Segundo Vera Daves de Sousa, o Governo tem um papel a fazer, através dos seus programas, para conseguir aumentar os níveis de inclusão financeira. É claro, dizemos nós, que o governo (do MPLA) ainda não teve tempo para resolver esse problema. De facto, reconheça-se, estar no Poder só há 48 anos é muito pouco tempo…

“Saímos daqui com um diagnóstico claro, com recomendações claras, o que temos que fazer agora é, de forma coordenada, concertada e alinhada, endereçarmos esses desafios de exclusão financeira e de baixos níveis de saúde financeira por parte dos angolanos”, destacou a ministra. Será, na verdade, muito bom educar financeiramente todos aqueles angolanos que, actualmente, nem sequer sabem o que é uma… refeição.

Dara Castelo, da FinMark Trust, que apresentou o estudo destacou que Luanda, talvez por ser a capital, tem a maior taxa de inclusão financeira (58%), do que nas restantes províncias do país onde “o típico é a exclusão financeira”. Exclusão financeira, exclusão de saúde, de habitação, de emprego, de escolaridade, de comida, de dignidade, de… de… de… .

“Ao nível regional, olhando para os países da SADC [Comunidade de Desenvolvimento da África Austral] Angola tem a menor taxa de inclusão financeira”, acrescentou Dara Castelo, certamente soltando uma ligeira eructação (arroto) a mandioca. Perdão, a lagosta! Ou terá sido a caviar?

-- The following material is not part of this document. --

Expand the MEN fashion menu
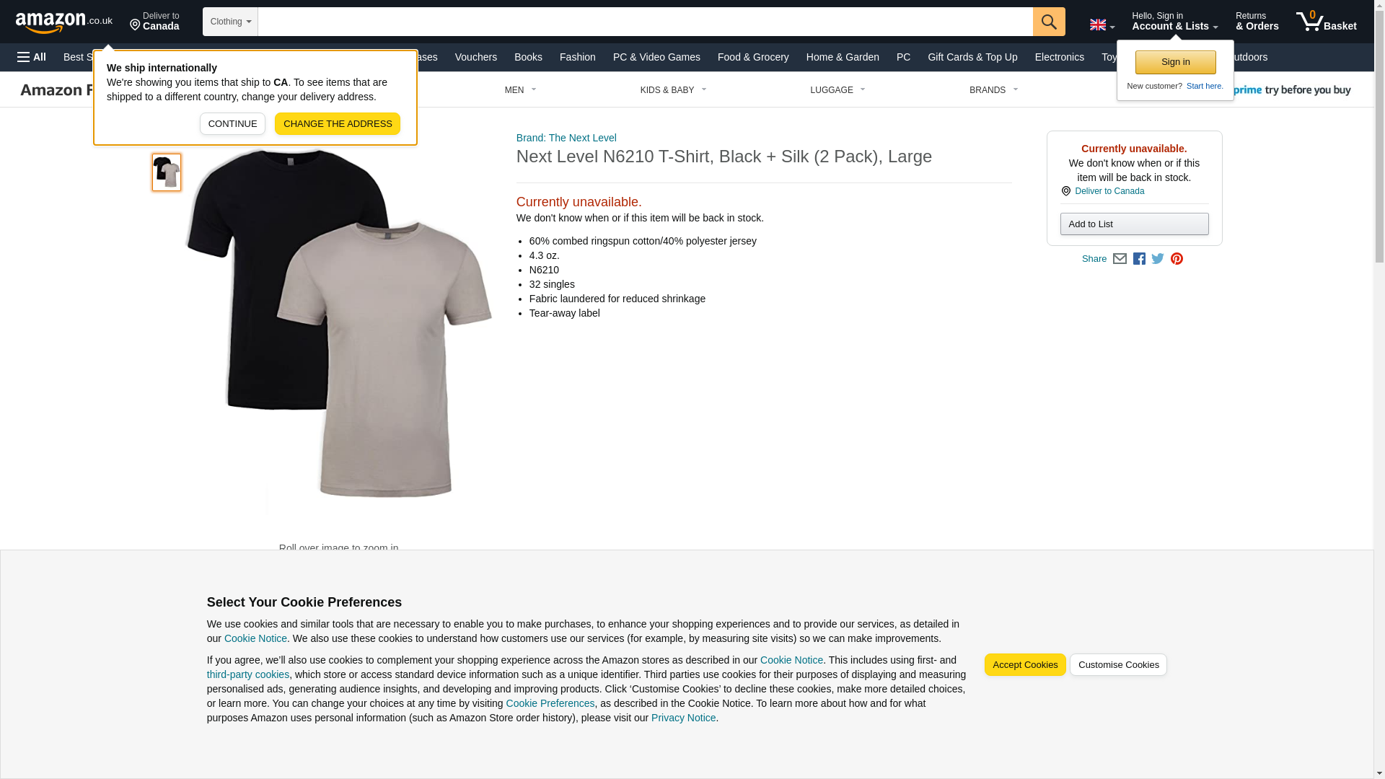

De acordo com Dara Castelo, a maioria dos financeiramente incluídos usam apenas um produto financeiro, “o que sugere que há pouca profundidade mesmo na taxa de inclusão, que pode haver uma falta de oferta de produtos adaptados a todas as suas necessidades diferentes do dia-a-dia”.

Relativamente à acessibilidade, considera-se que os serviços financeiros digitais, como pagamentos móveis e outros, promovem a inclusão financeira, principalmente porque reduzem as barreiras de acesso.

Embora 72% de todos os inquiridos tenham acesso a um telemóvel, a penetração dos pagamentos móveis é muito baixa, sendo que apenas 6% dos entrevistados têm contas registadas.

“O que aponta uma enorme oportunidade para alargar a inclusão financeira através dos móveis”, considerando que não se pode “replicar as barreiras que existem nos produtos tradicionais e a tecnologia acessível à maior parte da população, que não são ‘smartphones’”.

Relativamente a poupanças e investimentos, o inquérito revela que 75% não poupam e entre os que o fazem “há uma dependência em mecanismos informais”, nomeadamente guardar dinheiro em casa.

O consumo de crédito é baixo, de acordo com o documento, “um pouco mais pronunciado entre os funcionários públicos”, sendo a preferência predominante procurar empréstimos entre familiares e amigos.

O estudo deixa algumas recomendações, nomeadamente para o sector público, no sentido de elaborar uma Estratégia Nacional de Educação Financeira que complemente a política de inclusão financeira, com foco em competências digitais e para o BNA que continue a dar prioridade à educação financeira do consumidor através do programa de literacia financeira e digital, entre outras.

A pesquisa teve como objectivos descrever os níveis de inclusão financeira, de uso e acesso aos produtos financeiros, formais e informais, os tipos de produtos e serviços usados pelos indivíduos financeiramente incluídos, identificar os facilitadores e as barreiras para o uso de produtos e serviços financeiros e avaliar as tendências ao longo do tempo.